I agree with you that this, at best, is an unusual use of the phrase "be under no illusion", while not saying that it's necessarily wrong.

The phrase implies that someone might develop, or has already developed, an illusion (a distorted view) of something. So perhaps if the conventional wisdom was "2011 is not going to be our year", the phrase "Be under no illusion, 2011 is our year" might make more sense?




ANSWER 2

Score 1


As a native (US) speaker, I find the phrase odd-sounding. I don't believe I've ever encountered it. Despite that, I wouldn't interpret that phrase as inherently positive or negative; the clause that follows would determine that. However, I would interpret 'don't be fooled' the same way.
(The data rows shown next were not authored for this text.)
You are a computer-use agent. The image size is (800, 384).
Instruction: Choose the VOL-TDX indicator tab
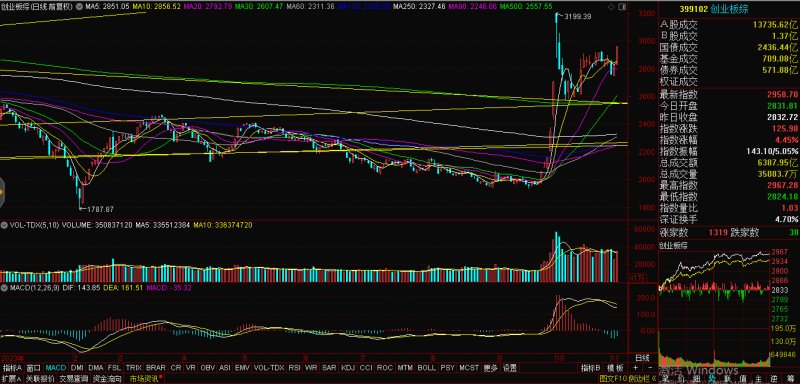[269, 368]
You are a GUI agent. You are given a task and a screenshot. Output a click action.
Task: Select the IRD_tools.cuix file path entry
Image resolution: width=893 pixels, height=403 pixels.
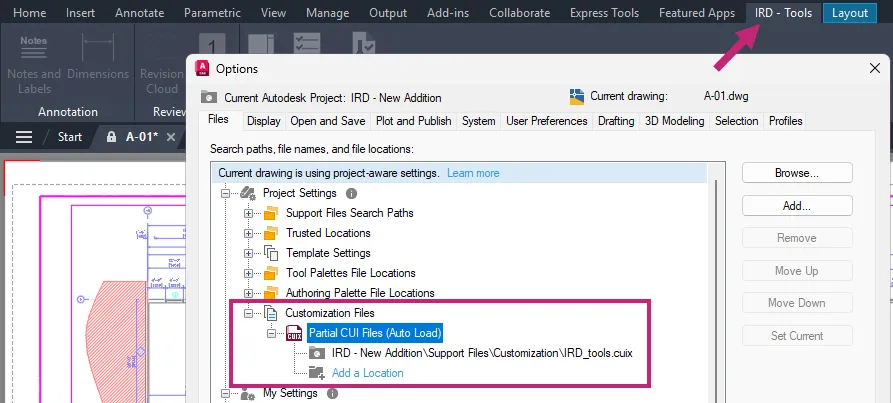[x=482, y=353]
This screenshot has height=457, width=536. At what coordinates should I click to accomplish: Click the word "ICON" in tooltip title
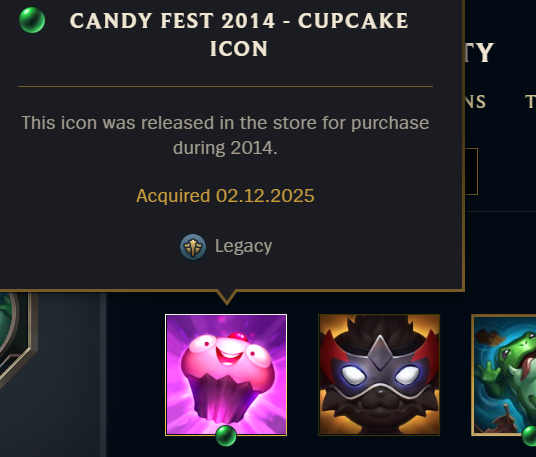239,49
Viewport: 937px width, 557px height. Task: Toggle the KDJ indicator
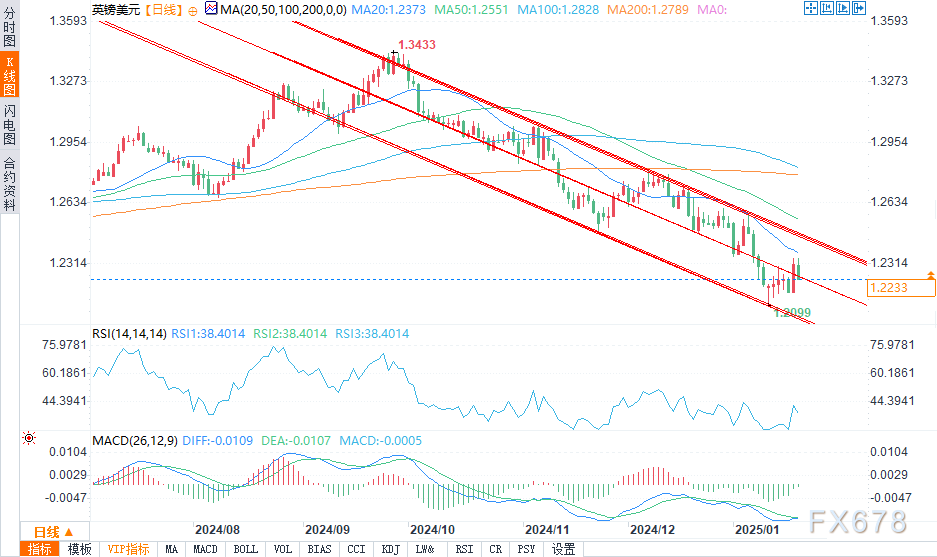pyautogui.click(x=391, y=549)
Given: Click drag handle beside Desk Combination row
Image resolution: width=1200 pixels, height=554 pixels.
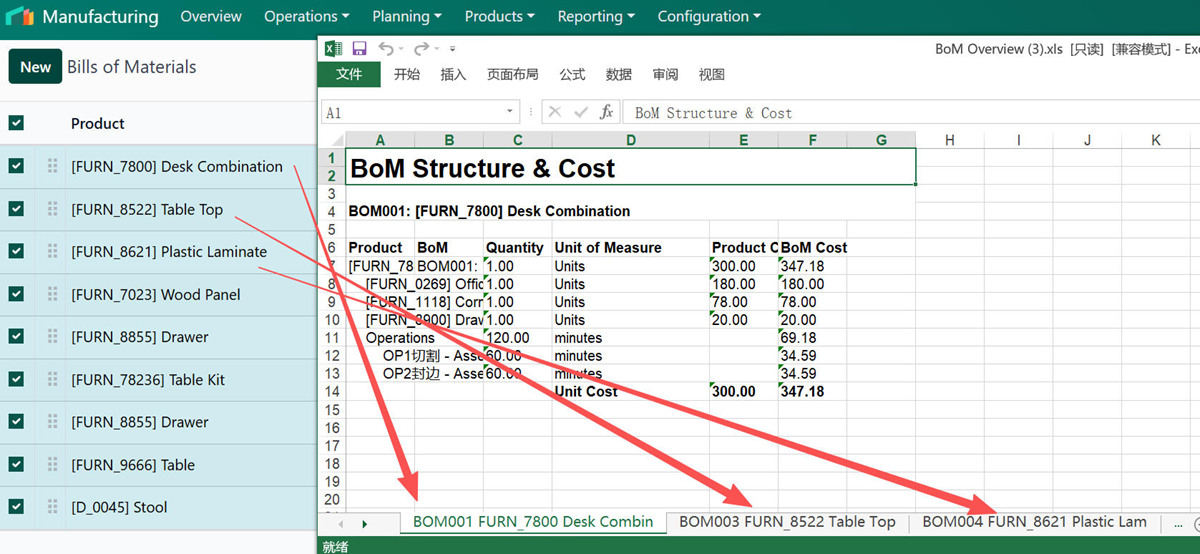Looking at the screenshot, I should (52, 167).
In each case, the speaker is trying to disabuse someone of a concept that the speaker finds incorrect in and of itself, whether or not that incorrectness is positive or negative.

Edit:

I encountered a billboard the evening after I posted this answer, with the more common phrase which I could not remember at the time: "Make no mistake". Applied to the original statement, it would be "Make no mistake - 2011 is Our Year."




ANSWER 3

Score 0


Interesting question, xiao: running over the possible implications of the phrase, I think it contains both positive and negative allusions.

Thus, "don't be fooled ...it's going to be tough" is a legitimate reading, and the one that I'd have arrived at first.

Equally, it can be seen as "don't be fooled [by the naysayers] ...we'll perform superbly."

Personally, I sense a subtle threat in the phrase no matter how it's read: the subtext says "don't be an idiot; believe what we're about to tell you, or else ...".